» **TASK OBJECTIVE**
One range is to be output from the listing below, exactly as written: the line with "You are a computer-use" to the line with "Instruction: Open the", both kept.

» **INPUT**
..........
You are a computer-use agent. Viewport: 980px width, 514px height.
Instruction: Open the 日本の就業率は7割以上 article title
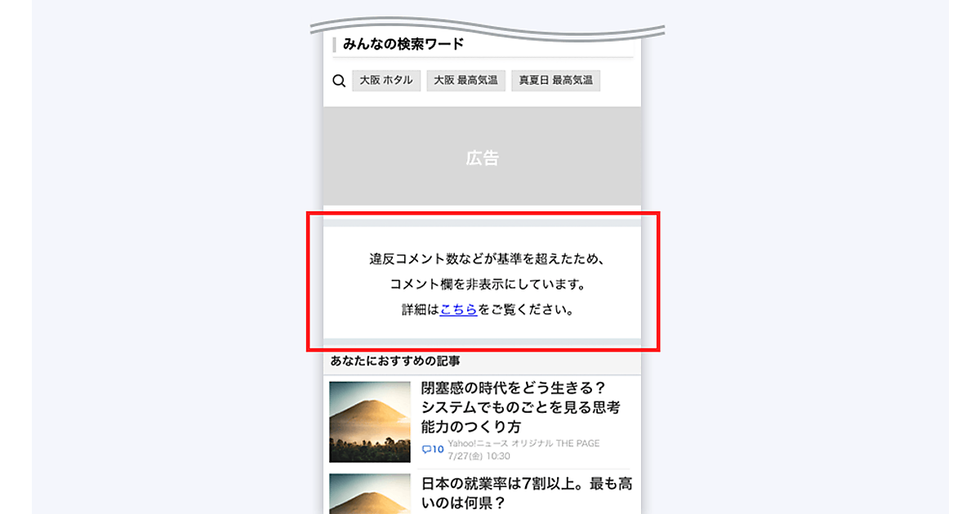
..........
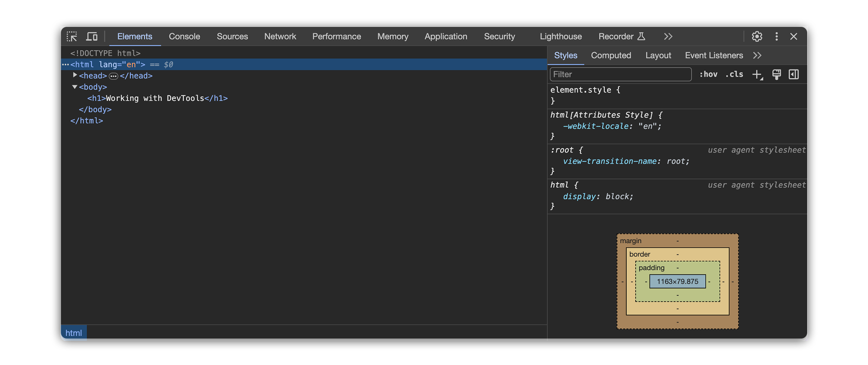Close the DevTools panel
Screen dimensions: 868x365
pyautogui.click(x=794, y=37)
..........
» **FINAL ANSWER**
You are a computer-use agent. Viewport: 980px width, 514px height.
Instruction: Open the 日本の就業率は7割以上 article title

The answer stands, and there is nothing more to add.